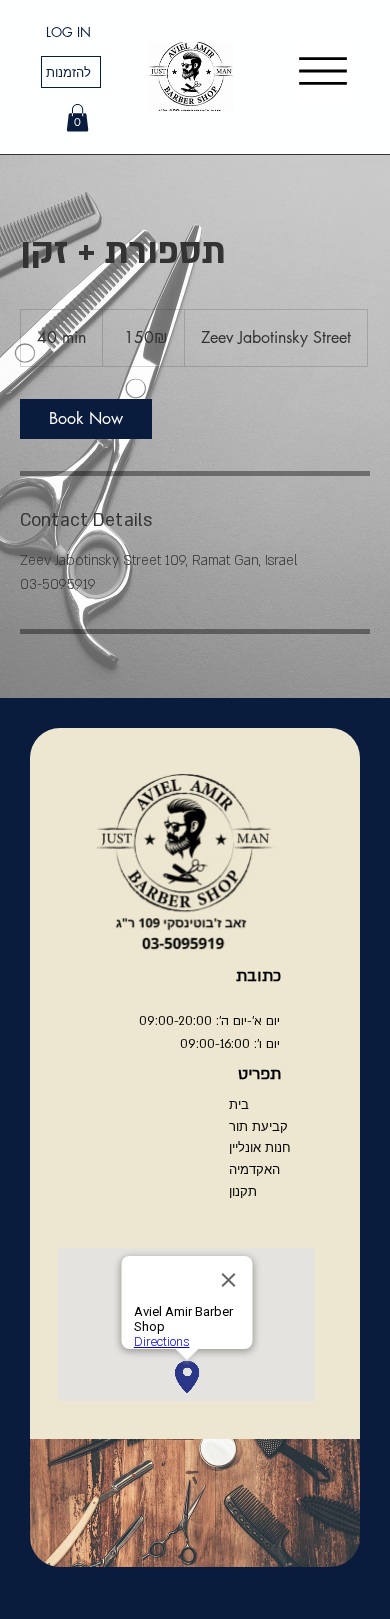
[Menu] (323, 71)
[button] (77, 117)
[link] (86, 419)
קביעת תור (258, 1126)
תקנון (243, 1191)
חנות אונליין (260, 1147)
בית (239, 1104)
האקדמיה (254, 1169)
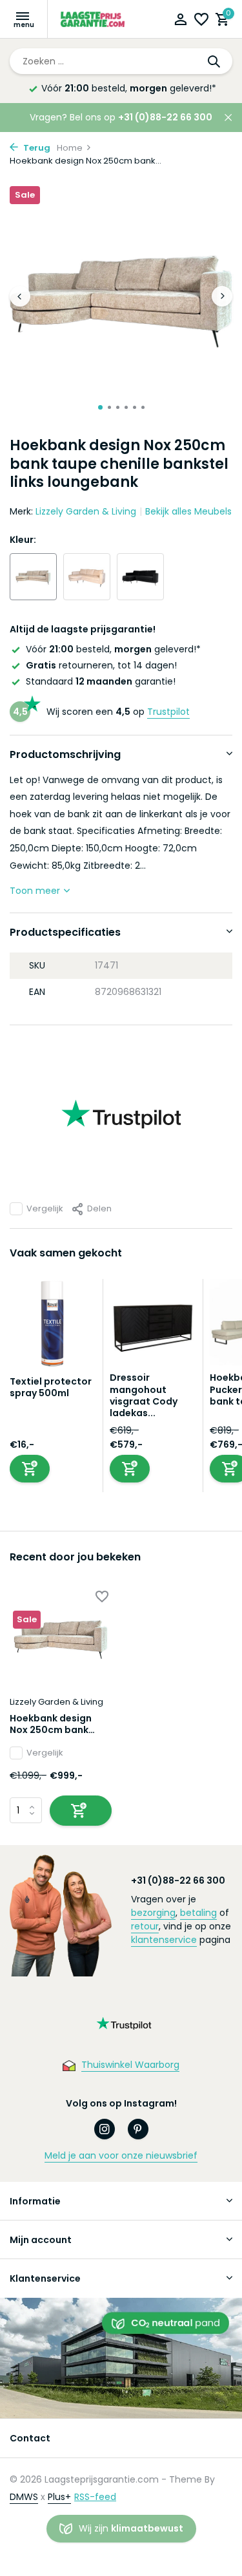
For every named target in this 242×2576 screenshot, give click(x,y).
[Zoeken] (215, 61)
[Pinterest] (138, 2129)
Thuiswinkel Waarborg (130, 2064)
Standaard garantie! (101, 681)
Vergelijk (44, 1208)
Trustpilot (168, 711)
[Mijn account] (180, 21)
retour (145, 1926)
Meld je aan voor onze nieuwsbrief (121, 2155)
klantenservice (164, 1939)
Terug (35, 148)
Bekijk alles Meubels (188, 511)
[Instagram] (104, 2129)
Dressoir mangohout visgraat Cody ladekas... (143, 1395)
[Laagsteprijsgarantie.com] (93, 19)
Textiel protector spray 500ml (51, 1387)
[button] (100, 407)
# # #
Set down the entries shown above once more, exactly as they read, but without pictures.

Solution:
[Menu] (323, 71)
[button] (77, 117)
[link] (86, 419)
קביעת תור (258, 1126)
תקנון (243, 1191)
חנות אונליין (260, 1147)
בית (239, 1104)
האקדמיה (254, 1169)
For every named target in this 242×2576 screenshot, give click(x,y).
[Zoeken] (215, 61)
[Pinterest] (138, 2129)
Thuiswinkel Waarborg (130, 2064)
Standaard garantie! (101, 681)
Vergelijk (44, 1208)
Trustpilot (168, 711)
[Mijn account] (180, 21)
retour (145, 1926)
Meld je aan voor onze nieuwsbrief (121, 2155)
klantenservice (164, 1939)
Terug (35, 148)
Bekijk alles Meubels (188, 511)
[Instagram] (104, 2129)
Dressoir mangohout visgraat Cody ladekas... (143, 1395)
[Laagsteprijsgarantie.com] (93, 19)
Textiel protector spray 500ml (51, 1387)
[button] (100, 407)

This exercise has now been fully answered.